We examined the season batting averages (BAs) and earned run averages (ERAs) for all major league baseball players from 1901 through 1999, using the data in the sixth edition of Total Baseball, which is available on the web site www.baseball.com. To reduce the influence of outliers on our performance measures, we excluded any season in which a player had fewer than 50 official times at bat or 25 innings pitched. In order to study career lengths, we further restricted our attention to persons who did not play in the 1999 season, presumably because they had retired. A few players sat out the 1999 season because of injuries or were temporarily relegated to the minors, and will resume their careers at a later date.
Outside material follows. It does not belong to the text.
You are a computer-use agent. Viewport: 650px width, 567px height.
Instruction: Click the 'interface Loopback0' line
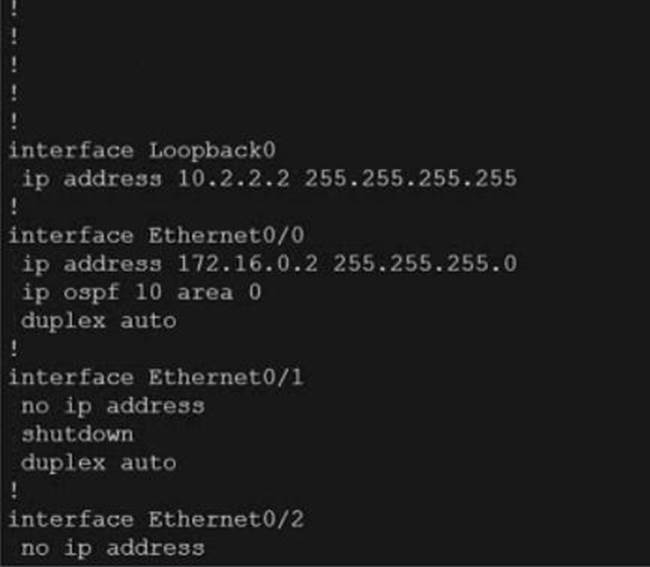(141, 150)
However, the exclusion of these few exceptions seemed preferable to restricting our analysis to persons who had not played in, say, the last 5 years.

Our final database contained 4728 hitters, with careers ranging from 1 to 24 seasons, and 3803 pitchers, with careers ranging from 1 to 26 seasons. The mean career length is 5.6 years for hitters and 4.8 years for pitchers. To compare performances in different seasons, each player’s performance was standardized by subtracting the mean for all players that year and dividing this difference by the standard deviation of performance across players that year. We reversed the signs of the standardized ERAs so that, like BAs, high standardized values represent above-average performance.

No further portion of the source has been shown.